- [Material for the task]:
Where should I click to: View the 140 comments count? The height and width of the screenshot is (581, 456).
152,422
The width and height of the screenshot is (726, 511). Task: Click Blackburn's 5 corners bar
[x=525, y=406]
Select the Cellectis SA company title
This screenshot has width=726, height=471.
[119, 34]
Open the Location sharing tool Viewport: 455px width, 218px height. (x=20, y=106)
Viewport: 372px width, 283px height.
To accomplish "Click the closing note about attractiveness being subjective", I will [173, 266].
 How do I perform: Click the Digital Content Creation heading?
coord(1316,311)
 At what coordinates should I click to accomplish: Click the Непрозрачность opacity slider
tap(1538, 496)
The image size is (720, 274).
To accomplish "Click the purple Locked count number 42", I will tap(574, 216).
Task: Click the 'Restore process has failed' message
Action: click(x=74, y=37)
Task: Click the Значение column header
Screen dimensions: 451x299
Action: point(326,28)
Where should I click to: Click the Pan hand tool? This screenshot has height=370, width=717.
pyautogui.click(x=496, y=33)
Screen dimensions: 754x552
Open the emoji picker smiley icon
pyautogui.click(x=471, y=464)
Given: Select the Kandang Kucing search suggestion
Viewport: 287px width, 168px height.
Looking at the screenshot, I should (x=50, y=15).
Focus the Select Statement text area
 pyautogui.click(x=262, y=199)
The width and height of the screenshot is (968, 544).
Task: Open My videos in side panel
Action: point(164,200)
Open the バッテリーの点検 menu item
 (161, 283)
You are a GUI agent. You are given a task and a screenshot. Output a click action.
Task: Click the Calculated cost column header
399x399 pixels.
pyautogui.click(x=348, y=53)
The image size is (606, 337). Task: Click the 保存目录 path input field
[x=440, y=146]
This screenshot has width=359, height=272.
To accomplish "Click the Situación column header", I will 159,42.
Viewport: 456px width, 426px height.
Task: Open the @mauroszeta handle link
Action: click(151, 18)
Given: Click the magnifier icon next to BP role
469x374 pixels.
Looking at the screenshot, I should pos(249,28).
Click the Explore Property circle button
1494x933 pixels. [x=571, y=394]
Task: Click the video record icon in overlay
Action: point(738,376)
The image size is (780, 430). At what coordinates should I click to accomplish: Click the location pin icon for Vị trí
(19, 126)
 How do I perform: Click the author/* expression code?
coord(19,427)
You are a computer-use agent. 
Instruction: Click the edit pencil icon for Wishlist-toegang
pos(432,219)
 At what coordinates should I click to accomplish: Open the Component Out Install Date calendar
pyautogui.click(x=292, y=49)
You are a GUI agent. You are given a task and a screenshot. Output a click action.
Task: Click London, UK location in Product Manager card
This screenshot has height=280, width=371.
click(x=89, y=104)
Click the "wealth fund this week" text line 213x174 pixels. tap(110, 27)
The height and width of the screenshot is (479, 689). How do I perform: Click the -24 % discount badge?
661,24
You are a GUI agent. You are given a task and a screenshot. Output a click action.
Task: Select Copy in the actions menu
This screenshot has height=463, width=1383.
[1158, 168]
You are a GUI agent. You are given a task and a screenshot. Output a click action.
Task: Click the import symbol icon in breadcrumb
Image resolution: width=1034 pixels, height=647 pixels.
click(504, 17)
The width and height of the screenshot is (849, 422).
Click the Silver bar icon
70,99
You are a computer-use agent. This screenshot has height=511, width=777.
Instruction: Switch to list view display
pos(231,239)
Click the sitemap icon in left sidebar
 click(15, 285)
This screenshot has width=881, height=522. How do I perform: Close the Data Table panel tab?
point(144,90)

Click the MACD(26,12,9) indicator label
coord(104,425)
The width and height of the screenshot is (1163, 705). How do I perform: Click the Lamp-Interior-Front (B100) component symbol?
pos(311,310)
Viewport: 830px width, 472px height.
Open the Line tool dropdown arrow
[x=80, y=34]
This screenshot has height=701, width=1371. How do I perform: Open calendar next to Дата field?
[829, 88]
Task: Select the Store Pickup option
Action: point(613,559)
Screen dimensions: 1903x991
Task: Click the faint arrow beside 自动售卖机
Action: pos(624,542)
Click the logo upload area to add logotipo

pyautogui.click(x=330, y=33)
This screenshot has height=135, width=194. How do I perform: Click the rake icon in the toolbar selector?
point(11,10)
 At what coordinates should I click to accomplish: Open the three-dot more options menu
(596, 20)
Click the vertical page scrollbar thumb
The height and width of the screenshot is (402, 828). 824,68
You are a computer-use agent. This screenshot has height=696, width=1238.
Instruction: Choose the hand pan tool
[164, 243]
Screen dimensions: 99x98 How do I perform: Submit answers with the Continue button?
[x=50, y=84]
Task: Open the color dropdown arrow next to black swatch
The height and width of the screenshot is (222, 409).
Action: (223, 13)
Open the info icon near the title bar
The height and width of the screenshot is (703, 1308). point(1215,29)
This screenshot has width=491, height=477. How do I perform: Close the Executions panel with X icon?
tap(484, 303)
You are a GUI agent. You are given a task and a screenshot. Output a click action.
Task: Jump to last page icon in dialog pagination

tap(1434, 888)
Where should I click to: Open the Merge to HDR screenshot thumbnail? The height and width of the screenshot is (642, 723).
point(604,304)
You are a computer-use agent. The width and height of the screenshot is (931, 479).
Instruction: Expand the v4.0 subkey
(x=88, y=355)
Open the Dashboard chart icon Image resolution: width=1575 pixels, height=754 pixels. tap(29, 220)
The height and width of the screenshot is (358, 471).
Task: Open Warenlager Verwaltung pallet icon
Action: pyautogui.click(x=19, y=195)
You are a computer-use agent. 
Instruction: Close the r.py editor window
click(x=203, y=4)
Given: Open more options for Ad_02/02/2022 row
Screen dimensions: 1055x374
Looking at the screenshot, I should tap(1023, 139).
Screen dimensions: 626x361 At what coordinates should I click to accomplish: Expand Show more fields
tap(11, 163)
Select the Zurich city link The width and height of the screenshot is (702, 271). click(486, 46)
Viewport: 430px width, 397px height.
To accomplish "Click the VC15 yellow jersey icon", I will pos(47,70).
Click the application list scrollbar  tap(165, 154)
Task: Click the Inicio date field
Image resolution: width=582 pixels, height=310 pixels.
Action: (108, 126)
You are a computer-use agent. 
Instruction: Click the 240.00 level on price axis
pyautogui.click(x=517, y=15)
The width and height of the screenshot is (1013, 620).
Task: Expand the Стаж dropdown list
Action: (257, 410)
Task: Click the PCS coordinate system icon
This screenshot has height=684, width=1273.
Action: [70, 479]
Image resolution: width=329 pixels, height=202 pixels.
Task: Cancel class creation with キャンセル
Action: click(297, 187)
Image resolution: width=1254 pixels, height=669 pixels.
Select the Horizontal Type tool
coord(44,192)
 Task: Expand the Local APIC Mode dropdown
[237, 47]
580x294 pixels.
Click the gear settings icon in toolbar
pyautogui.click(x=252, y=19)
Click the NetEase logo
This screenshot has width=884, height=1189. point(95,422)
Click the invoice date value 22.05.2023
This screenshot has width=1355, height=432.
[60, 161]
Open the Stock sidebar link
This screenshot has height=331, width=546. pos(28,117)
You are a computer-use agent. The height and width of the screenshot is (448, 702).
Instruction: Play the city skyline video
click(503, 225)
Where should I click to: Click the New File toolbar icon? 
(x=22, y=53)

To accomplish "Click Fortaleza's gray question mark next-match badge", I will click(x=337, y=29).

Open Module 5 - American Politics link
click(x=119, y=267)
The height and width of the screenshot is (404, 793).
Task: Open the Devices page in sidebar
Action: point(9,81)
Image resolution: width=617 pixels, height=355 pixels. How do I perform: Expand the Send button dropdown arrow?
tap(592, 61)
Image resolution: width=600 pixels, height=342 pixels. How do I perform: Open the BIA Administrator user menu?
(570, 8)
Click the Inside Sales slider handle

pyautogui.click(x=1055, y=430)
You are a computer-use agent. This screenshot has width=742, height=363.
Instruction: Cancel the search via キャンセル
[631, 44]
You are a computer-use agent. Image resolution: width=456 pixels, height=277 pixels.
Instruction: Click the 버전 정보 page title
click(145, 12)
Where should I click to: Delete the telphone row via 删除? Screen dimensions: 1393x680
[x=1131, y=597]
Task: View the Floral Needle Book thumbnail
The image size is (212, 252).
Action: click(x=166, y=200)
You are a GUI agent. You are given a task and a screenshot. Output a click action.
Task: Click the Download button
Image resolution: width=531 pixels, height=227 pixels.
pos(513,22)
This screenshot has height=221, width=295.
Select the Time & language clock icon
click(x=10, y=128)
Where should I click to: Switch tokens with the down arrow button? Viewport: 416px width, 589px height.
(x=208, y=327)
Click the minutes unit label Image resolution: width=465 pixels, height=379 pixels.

- [About this task]: Exactly the lines from the one that holds "Instruction: Cancel the search via キャンセル" through the final line of the records above should be written out, and only those.

- [Exercise output]:
Instruction: Cancel the search via キャンセル
[631, 44]
You are a computer-use agent. Image resolution: width=456 pixels, height=277 pixels.
Instruction: Click the 버전 정보 page title
click(145, 12)
Where should I click to: Delete the telphone row via 删除? Screen dimensions: 1393x680
[x=1131, y=597]
Task: View the Floral Needle Book thumbnail
The image size is (212, 252).
Action: click(x=166, y=200)
You are a GUI agent. You are given a task and a screenshot. Output a click action.
Task: Click the Download button
Image resolution: width=531 pixels, height=227 pixels.
pos(513,22)
This screenshot has height=221, width=295.
Select the Time & language clock icon
click(x=10, y=128)
Where should I click to: Switch tokens with the down arrow button? Viewport: 416px width, 589px height.
(x=208, y=327)
Click the minutes unit label Image resolution: width=465 pixels, height=379 pixels.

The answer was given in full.